# [AIM OF THE TASK]
Count every line in the entries below that contains the word "legend", and give only that number.

+ + + + + + +

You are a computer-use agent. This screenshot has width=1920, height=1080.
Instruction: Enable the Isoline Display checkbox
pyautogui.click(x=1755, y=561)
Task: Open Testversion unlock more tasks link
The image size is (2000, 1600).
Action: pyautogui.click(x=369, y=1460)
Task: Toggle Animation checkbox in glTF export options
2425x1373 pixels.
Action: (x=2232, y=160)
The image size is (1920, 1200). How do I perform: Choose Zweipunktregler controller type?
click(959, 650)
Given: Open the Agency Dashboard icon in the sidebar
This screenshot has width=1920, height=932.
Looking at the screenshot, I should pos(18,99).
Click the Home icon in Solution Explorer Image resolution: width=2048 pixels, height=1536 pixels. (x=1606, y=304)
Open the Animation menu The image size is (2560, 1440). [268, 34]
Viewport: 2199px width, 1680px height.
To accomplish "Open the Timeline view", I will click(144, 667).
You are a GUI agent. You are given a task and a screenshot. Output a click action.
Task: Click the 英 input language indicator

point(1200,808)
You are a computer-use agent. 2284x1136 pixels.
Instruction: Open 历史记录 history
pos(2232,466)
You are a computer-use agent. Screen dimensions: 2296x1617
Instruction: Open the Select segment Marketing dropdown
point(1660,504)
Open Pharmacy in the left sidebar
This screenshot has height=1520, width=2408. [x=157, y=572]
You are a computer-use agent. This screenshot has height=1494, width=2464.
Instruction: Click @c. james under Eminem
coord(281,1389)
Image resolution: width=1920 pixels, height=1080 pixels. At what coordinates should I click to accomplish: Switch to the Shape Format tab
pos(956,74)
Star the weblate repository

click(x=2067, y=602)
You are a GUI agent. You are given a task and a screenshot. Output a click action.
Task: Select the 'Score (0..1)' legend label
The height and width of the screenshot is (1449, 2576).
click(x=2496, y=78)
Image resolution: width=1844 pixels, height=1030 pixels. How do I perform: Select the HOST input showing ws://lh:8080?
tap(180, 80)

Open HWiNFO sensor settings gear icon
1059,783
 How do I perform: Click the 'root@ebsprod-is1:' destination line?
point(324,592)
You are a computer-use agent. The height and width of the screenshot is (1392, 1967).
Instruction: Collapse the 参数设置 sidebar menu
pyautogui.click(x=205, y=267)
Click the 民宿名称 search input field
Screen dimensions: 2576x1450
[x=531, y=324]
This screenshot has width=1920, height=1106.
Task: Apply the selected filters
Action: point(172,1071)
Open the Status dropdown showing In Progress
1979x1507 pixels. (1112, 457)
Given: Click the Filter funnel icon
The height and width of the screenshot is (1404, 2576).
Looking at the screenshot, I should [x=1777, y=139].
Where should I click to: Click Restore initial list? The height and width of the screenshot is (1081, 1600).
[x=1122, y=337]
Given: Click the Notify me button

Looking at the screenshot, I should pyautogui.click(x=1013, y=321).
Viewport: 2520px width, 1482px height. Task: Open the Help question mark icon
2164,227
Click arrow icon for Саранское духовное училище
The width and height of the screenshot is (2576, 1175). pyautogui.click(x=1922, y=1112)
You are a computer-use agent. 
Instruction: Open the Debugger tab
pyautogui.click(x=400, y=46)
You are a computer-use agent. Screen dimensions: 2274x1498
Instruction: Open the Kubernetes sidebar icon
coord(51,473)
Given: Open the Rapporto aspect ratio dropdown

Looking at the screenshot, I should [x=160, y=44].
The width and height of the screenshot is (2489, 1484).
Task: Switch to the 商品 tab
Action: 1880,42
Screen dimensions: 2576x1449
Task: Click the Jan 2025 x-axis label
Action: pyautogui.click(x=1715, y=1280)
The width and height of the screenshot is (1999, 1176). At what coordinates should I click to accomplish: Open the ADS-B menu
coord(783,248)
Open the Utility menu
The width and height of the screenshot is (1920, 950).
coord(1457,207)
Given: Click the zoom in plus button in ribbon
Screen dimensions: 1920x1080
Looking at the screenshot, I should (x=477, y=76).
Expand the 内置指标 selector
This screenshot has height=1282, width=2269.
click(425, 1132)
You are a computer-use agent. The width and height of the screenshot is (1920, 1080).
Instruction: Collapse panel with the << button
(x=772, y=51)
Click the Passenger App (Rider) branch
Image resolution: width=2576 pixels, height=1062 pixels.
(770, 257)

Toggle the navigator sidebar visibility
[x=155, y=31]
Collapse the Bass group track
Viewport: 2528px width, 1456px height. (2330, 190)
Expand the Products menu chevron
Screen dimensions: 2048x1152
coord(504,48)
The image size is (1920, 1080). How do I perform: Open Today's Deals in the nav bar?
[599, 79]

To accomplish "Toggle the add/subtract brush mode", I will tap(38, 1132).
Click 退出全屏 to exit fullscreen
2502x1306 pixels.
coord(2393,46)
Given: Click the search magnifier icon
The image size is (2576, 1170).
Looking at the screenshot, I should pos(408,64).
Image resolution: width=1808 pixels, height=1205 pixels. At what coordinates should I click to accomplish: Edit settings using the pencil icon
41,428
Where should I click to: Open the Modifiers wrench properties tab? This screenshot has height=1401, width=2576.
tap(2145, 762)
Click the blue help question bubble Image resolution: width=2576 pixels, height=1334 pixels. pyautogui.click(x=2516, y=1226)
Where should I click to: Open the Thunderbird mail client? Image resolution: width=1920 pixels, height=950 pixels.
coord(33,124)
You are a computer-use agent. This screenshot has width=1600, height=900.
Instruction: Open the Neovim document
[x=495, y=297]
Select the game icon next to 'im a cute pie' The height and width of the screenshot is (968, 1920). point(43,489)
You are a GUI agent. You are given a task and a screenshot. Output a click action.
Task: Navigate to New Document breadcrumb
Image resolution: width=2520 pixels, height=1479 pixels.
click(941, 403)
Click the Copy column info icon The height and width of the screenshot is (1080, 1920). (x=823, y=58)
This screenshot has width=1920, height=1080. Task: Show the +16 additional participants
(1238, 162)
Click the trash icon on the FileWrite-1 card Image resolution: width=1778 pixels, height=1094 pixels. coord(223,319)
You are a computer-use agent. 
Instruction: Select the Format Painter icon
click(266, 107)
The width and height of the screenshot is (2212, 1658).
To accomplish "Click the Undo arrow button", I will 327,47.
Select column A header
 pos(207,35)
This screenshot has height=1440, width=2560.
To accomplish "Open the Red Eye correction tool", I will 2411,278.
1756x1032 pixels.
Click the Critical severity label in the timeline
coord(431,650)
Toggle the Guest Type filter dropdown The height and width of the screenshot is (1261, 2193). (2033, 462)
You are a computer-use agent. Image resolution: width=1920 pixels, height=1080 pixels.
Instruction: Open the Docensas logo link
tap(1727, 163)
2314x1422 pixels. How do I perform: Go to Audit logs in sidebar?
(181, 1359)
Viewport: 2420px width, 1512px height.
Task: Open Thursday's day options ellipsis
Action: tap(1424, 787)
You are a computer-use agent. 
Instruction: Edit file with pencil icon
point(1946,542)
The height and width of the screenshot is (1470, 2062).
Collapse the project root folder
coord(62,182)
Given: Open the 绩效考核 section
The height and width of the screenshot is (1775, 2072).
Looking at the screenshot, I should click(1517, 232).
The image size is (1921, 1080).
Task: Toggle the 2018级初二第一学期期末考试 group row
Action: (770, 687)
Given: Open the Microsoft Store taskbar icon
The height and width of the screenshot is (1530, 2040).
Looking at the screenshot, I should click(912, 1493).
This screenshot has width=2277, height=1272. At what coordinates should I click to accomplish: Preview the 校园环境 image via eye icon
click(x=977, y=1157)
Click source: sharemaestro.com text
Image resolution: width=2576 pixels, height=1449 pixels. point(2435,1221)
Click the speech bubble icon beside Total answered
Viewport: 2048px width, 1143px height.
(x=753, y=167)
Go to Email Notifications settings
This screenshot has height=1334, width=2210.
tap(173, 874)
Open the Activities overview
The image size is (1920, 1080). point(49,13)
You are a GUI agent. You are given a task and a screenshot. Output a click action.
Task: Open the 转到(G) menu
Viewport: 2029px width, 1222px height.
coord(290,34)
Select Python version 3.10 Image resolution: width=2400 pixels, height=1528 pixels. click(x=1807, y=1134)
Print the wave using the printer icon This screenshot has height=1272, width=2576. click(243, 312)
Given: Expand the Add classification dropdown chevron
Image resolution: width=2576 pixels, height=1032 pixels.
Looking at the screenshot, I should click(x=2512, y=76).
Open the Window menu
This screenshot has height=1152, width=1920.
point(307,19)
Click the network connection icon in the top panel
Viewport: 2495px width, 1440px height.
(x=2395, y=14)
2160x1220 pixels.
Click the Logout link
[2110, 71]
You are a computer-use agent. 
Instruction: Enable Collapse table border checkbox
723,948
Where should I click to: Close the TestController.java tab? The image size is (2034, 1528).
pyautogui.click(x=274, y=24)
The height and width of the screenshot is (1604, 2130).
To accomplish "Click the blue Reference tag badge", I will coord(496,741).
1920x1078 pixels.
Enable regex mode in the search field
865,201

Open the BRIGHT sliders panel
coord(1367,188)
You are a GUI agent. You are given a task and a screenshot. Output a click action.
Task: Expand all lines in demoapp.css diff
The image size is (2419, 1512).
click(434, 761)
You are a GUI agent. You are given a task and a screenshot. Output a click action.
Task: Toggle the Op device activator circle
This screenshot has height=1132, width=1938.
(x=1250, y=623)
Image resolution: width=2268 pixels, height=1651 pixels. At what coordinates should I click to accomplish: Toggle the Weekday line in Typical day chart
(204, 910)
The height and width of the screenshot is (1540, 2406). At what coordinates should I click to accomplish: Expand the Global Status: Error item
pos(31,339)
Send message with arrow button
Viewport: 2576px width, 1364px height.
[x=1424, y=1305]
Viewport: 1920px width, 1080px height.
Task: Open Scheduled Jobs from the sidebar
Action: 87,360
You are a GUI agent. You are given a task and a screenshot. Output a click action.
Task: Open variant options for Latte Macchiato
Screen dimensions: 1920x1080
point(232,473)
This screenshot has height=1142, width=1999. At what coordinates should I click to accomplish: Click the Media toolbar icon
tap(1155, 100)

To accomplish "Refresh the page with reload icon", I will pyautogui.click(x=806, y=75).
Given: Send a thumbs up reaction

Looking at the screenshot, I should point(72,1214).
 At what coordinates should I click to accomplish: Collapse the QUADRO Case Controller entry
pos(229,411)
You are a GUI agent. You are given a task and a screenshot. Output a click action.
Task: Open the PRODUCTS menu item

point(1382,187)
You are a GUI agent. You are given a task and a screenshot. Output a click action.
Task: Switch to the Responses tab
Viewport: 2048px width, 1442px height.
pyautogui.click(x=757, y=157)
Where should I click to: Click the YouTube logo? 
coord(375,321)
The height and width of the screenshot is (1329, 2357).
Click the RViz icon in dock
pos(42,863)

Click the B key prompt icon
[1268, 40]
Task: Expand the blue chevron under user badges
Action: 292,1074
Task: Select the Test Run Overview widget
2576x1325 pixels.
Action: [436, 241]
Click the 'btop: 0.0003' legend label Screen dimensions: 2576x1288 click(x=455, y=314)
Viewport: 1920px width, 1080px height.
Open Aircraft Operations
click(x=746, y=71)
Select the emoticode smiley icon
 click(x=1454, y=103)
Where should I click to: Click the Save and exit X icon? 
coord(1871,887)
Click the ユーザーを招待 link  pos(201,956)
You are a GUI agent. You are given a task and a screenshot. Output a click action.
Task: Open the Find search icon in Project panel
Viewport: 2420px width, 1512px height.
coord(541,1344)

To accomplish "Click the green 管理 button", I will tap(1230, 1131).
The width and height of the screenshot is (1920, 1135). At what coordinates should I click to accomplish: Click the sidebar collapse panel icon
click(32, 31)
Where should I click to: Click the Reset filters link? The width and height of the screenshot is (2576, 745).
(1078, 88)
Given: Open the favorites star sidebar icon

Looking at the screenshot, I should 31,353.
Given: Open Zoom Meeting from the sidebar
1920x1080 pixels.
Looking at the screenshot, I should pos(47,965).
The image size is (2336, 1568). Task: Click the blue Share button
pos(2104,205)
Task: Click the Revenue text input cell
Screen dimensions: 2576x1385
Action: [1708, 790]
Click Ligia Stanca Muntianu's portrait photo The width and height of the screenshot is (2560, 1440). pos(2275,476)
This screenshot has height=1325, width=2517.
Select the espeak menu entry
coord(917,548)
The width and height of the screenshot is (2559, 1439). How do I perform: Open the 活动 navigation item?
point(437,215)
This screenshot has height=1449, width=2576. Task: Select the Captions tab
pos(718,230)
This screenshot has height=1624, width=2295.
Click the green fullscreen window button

+ + + + + + +

# [OUTPUT BELOW]
2